アメリカ人と日本人は共に宗教的な敵意を励起することがないものとする。日本政府はすでに宗教的な象徴の踏み絵を廃止している。

第9条
アメリカ領事によって要求された場合、日本の当局は、司法からのすべての脱走者や逃亡者を逮捕し、領事によって逮捕されたすべての人を刑務所に収容し、アメリカ合衆国の法令の遵守を強制する権利をその土地にいるアメリカ領事に与え、その護送のための支援をするものとする。アメリカ領事は、このようなすべての措置および捕虜、監禁、保持に必要な経費を補償し、すべてのケースでその費用を納付しなければならない。

第10条
日本政府は、アメリカ合衆国より、戦艦、商船、捕鯨船、大砲、戦争のための軍需品や武器のすべての種類の必要とするものを購入したり、製造を依頼できるものとする。これに関し、アメリカ合衆国に従事する科学者、軍人、そのサービスに関するすべての職人と船員に依頼する権利を有する。日本政府の購入品は、アメリカ合衆国から輸出できる可能性があり、それらに関わって従事するすべてのアメリカ人は、自由にアメリカ合衆国から出国できるものとするが、アメリカ合衆国と親交のある国と日本国が万一戦争となった間は、戦時禁制品の品々は輸出できず、また海軍や軍事関係者は提供できない。

第11条
貿易の規制のため追加された添付書類は、この条約の一部を形成するものとしてみなされ、この条約の両方の契約当事者とその市民とに対して、同様に効力を持つとしなければならない。

第12条
ペリー提督によって、1854年3月31日に神奈川で署名された条約の規定の内、この条約の規定と矛盾するものは失効する。1857年6月17日にアメリカ合衆国総領事と下田奉行によって取り交わされた条約のすべては、この条約の条項として組み込まれているので失効する。

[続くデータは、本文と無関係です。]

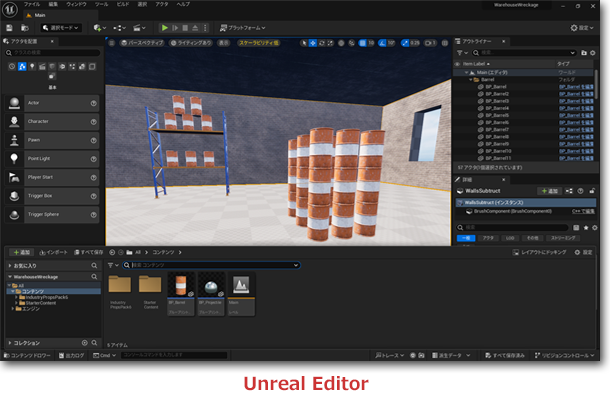
Task: Toggle grid snapping in viewport toolbar
Action: tap(362, 43)
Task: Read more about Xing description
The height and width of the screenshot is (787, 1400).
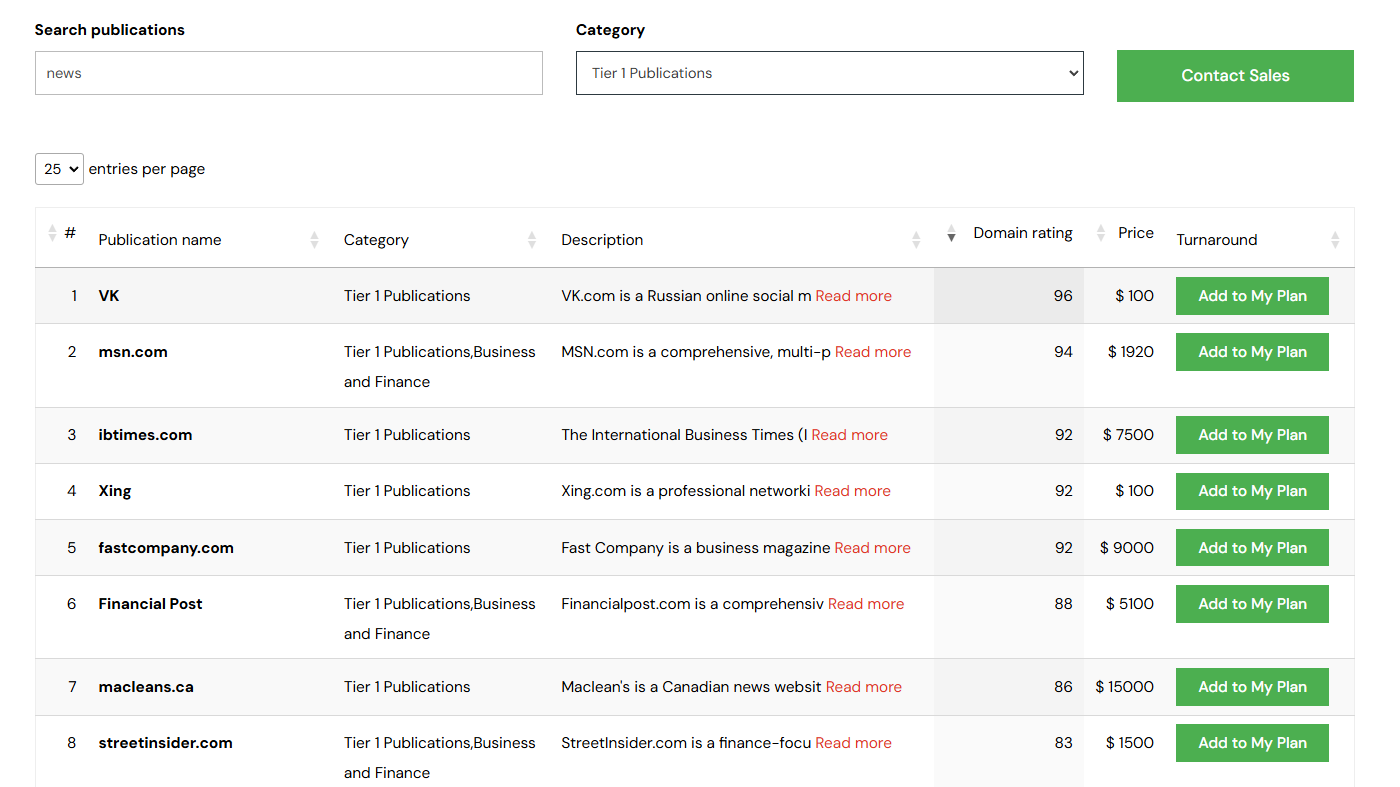Action: [852, 491]
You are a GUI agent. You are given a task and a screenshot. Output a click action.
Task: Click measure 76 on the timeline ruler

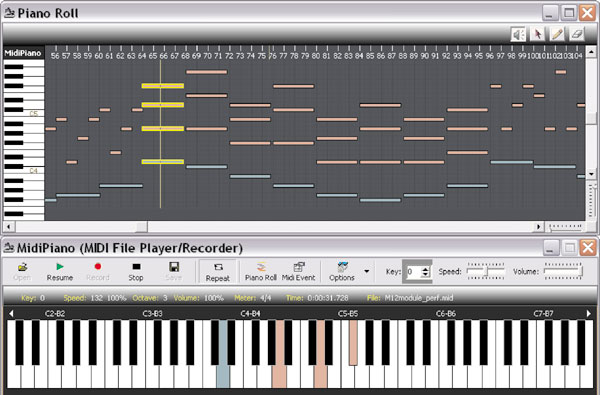[272, 56]
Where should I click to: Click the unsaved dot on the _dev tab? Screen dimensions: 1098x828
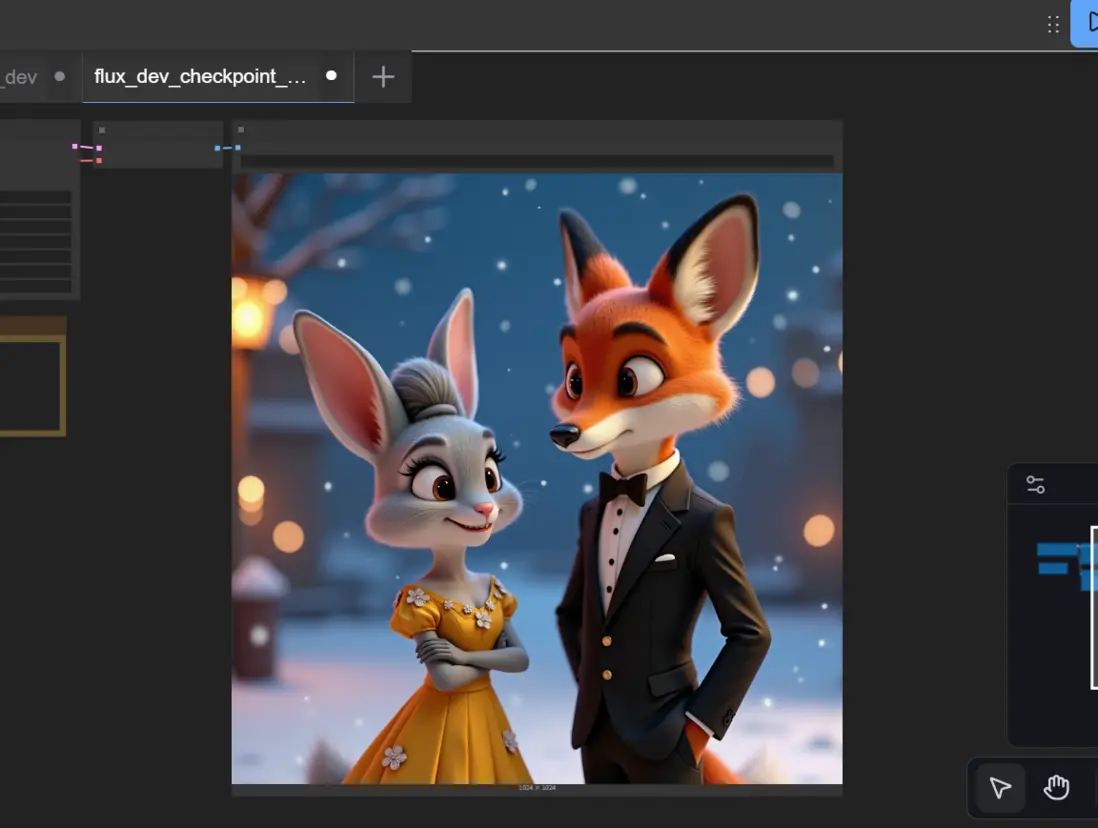pos(60,76)
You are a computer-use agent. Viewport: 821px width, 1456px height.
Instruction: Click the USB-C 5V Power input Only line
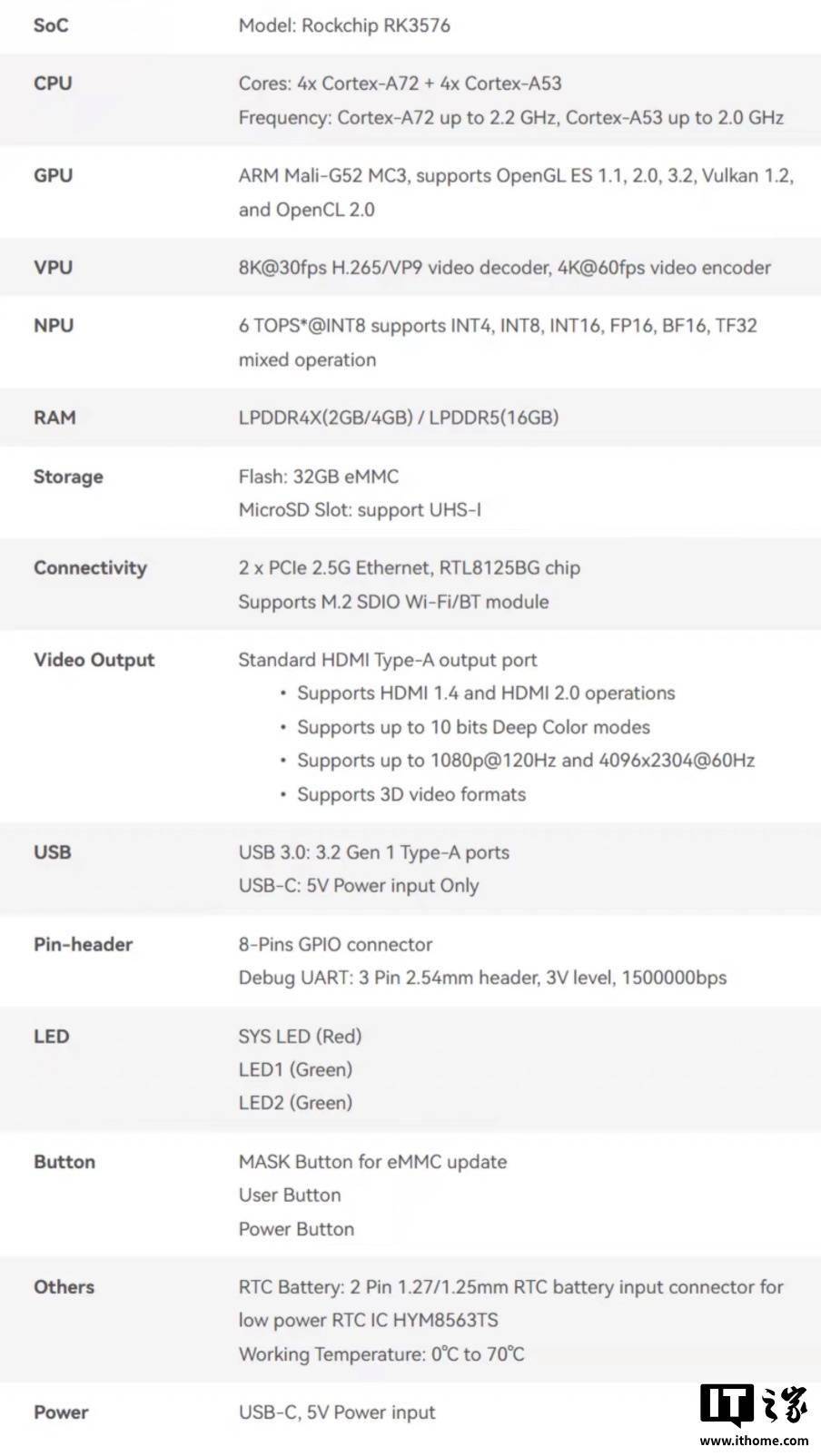pos(358,886)
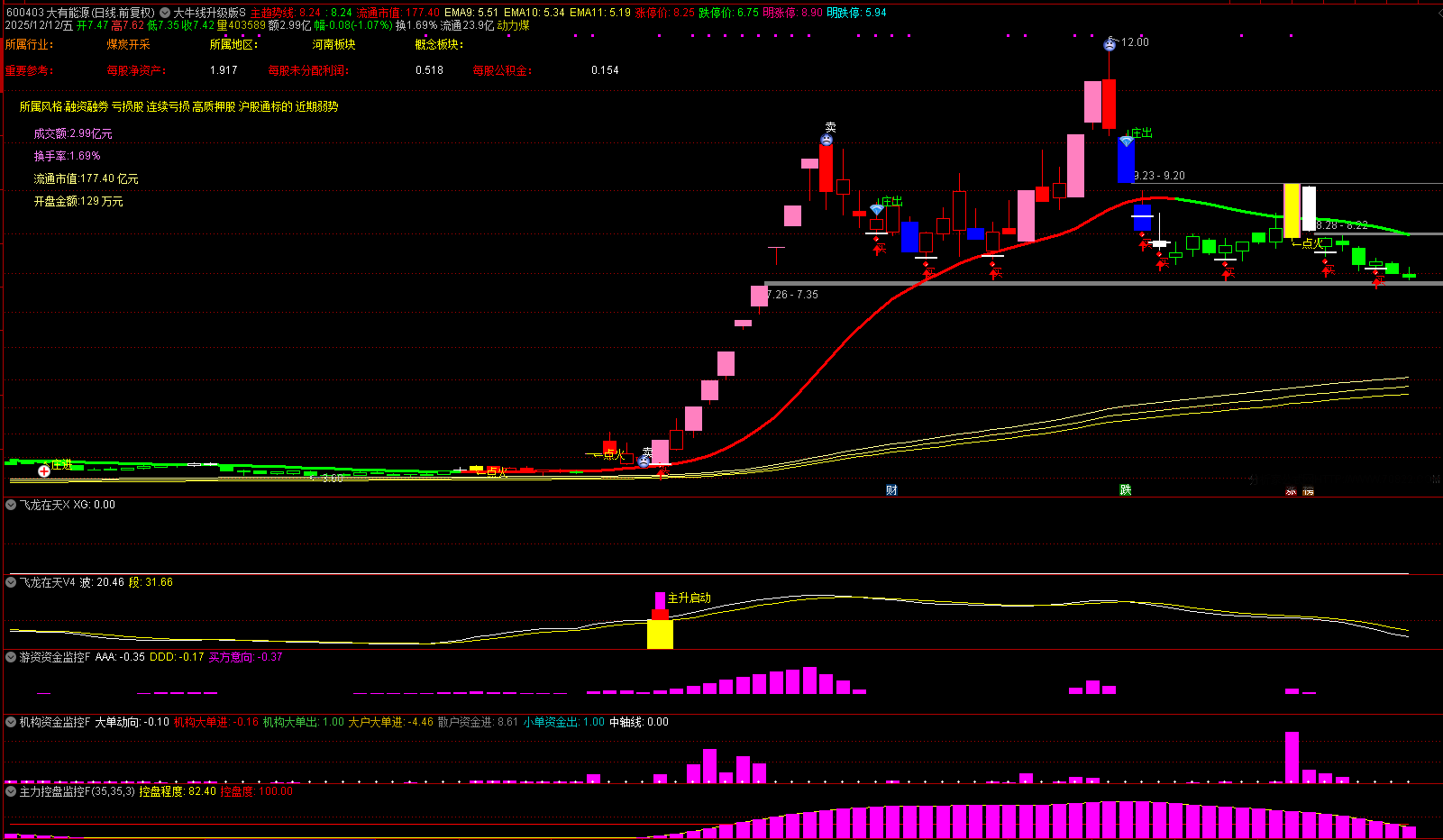The image size is (1443, 840).
Task: Open the 主力控盘监控F indicator chevron
Action: 12,791
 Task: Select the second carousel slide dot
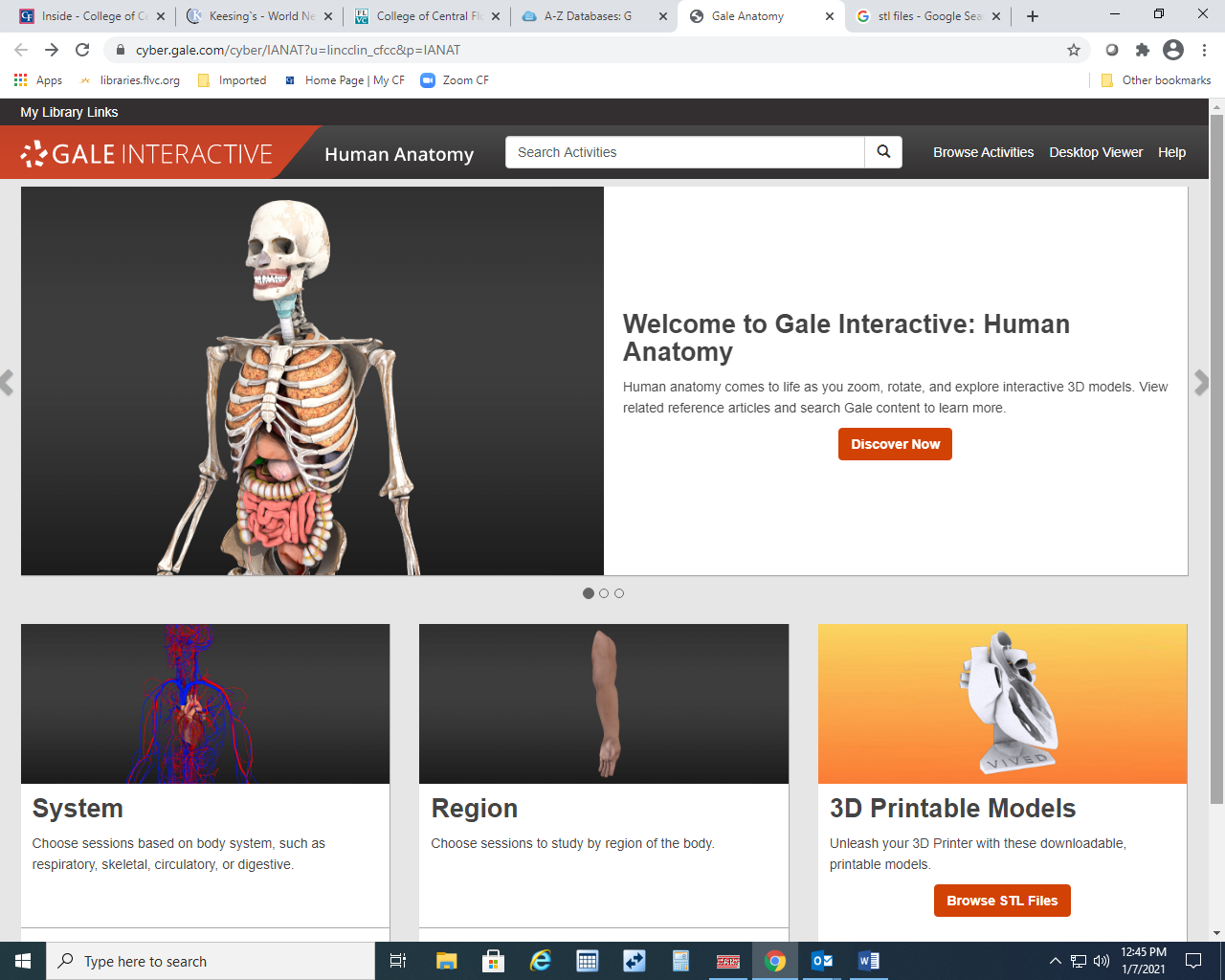(x=604, y=593)
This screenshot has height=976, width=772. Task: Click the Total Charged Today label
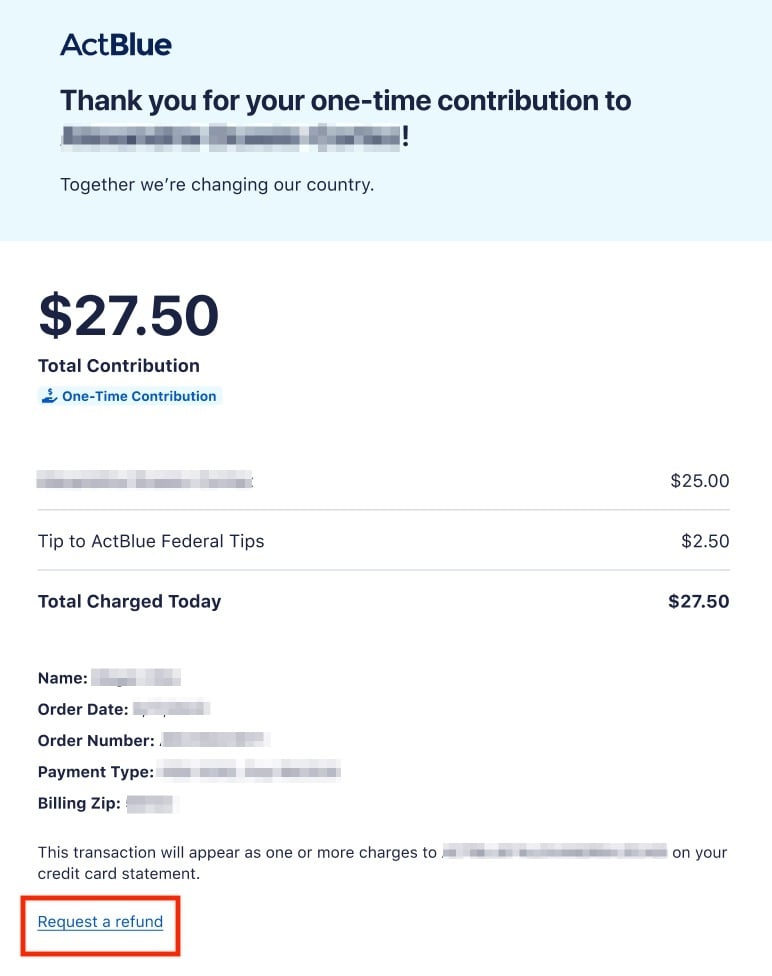click(129, 601)
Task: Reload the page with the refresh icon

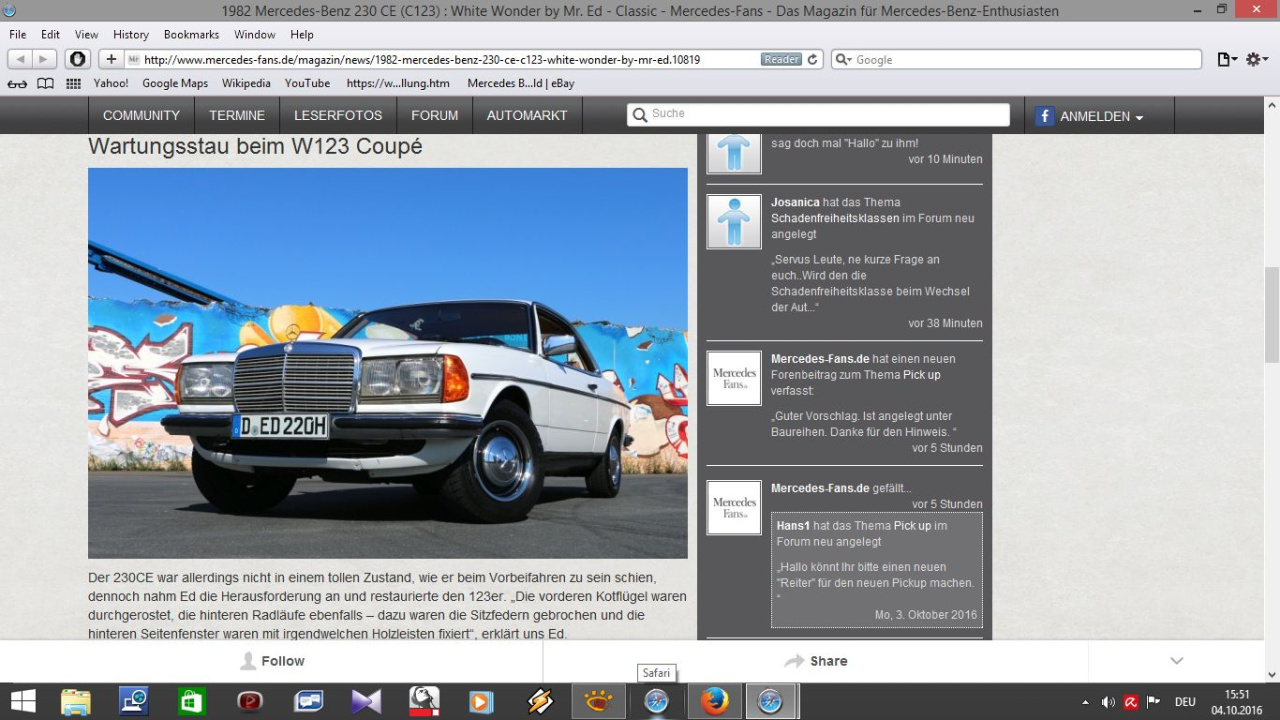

日本政府が任命するものとその目的のため日本に来たアメリカ合衆国外交官は、この条約の規定、および添付の貿易を規制する定款が、全面的かつ完全な効果があるように運用する必要のために、お互いに連携してそのような規則および規定を実現する権限を持つものとする。

第13条
1872年7月4日以降、アメリカ合衆国または日本政府の希望により、1 年間の事前通告の後、この条約と日米和親条約としての有効な部分、ここに添付された貿易の規制と共に、この目的のために両国に任命された委員会による改正の対象となり、そこに挿入する権限を与えられるが、このような改正は望ましいものであると証明されなければならない。

第14条
この条約は、1859年7月4日をもって発効するが、その期日の以前に同様の批准書をワシントン市で交換されなければならない。しかし、予期せぬ事由から批准書を交換することができない場合でも、上記の日付で条約は発効するものとする。

アメリカ合衆国側の批准の行為は、アメリカ合衆国の大統領の署名によって確認、国務長官によって副署名し、アメリカ合衆国の国璽をもって調印する。

日本側の批准の行為は、将軍及び彼の高官に相当するものの署名・捺印によって、調印する。

この条約は 4 通複写し、英語、日本語、オランダ語の言語のものは、同等の意思を持つものとして実行されるが、オランダ語版は、正本であるとみなされる。

上記の全権代表は、江戸において1858 年7月29日、アメリカ合衆国の第83回独立の年、日本の年号では安政5年6月19日に対応する日、ここで設定している署名と捺印をする。

(L. S.)タウンゼント ・ ハリス

ソース:ガビンス、j. h.日本、1853-1871 年の進行状況。オックスフォード: クラレンドン出版物、1911。

                      英語の原文より訳しました。